OK, so the itinerary is all set and it works and, D'oh! Two of the places you've so carefully scheduled aren't available when you wanted to go there. It's a big damned jigsaw puzzle and sometimes instead of fitting a piece in neatly, the answer is to chop off part of the puzzle piece and beat the crap out of it until it fit where you want it to go. Or maybe I'll just leave a hole there. Yeah, I think it looks fine like that.
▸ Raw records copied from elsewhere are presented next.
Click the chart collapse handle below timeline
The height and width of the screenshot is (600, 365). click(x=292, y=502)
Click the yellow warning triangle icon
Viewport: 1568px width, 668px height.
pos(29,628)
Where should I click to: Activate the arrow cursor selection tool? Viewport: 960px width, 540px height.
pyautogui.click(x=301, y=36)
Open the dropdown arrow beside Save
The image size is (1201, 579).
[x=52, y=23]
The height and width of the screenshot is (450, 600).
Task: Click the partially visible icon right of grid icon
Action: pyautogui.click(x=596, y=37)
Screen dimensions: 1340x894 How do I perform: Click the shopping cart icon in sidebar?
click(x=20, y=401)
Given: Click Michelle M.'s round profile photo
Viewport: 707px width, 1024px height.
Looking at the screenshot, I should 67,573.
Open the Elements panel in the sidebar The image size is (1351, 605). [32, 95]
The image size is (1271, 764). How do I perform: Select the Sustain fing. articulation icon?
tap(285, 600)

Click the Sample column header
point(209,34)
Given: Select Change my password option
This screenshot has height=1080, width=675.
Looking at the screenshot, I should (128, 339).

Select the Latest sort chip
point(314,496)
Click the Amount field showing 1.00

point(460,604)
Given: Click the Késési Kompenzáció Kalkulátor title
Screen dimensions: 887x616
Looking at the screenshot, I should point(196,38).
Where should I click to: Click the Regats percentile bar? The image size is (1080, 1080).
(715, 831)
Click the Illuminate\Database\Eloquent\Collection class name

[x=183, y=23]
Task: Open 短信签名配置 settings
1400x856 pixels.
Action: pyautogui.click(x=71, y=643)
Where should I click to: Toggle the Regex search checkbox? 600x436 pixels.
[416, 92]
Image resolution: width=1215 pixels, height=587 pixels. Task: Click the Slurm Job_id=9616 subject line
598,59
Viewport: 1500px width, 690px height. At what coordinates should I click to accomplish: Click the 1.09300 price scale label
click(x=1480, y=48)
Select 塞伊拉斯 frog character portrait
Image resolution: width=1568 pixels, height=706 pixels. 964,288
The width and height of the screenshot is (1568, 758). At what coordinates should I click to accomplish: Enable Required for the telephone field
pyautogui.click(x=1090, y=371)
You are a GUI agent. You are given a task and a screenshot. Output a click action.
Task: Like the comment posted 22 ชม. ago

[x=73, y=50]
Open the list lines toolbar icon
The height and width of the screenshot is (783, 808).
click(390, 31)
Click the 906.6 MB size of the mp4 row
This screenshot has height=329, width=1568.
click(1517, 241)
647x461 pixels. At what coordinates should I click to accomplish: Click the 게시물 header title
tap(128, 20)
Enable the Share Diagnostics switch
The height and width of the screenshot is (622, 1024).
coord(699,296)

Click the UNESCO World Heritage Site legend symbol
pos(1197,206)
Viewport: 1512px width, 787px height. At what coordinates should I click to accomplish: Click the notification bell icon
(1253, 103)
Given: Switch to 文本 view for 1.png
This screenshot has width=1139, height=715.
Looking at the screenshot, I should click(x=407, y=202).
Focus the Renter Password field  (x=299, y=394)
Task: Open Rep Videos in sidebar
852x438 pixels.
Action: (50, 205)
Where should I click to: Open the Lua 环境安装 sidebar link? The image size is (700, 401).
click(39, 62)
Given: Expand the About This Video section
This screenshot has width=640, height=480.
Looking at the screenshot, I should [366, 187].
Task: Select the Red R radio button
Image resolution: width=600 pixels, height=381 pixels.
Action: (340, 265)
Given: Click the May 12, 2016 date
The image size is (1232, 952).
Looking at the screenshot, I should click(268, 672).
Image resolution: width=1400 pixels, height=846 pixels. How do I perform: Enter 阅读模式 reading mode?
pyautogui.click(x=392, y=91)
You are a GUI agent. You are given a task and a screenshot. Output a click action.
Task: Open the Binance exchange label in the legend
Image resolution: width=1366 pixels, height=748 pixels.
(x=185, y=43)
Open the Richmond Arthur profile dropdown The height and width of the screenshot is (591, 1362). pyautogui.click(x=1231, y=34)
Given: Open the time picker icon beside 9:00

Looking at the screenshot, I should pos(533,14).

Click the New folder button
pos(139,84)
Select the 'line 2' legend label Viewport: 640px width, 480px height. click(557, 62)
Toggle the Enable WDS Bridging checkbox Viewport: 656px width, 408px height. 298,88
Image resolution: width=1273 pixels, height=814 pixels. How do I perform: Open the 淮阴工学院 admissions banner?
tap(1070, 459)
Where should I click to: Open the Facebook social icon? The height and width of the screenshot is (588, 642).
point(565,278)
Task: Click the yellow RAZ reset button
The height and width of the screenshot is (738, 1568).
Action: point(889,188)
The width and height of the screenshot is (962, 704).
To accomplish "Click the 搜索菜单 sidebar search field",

That part of things is the same way it has always been, so I'm used to that. What's changed? Well, in the old days, (Get off my lawn ya little bastards), we just typed up the itinerary with the times and the order we'd see stuff, the name of the location, the name of the set in the script, and the scene numbers. The new wrinkle is that a few years ago, some over-achieving asshole started producing "Tech Scout Books". If I ever find out who that person is...well it won't be pretty, that's all I'm saying.

It'll be full of diagrams of every location, lists of every scene to be shot there, whether it's night or day, and plenty of room to take notes. It'll be printed two-sided so it reads like a normal book with relevant info opened up to face each other. There'll be blank pages so there's never any info page facing a page it's not related to.

Here's one of the diagrams I have to produce.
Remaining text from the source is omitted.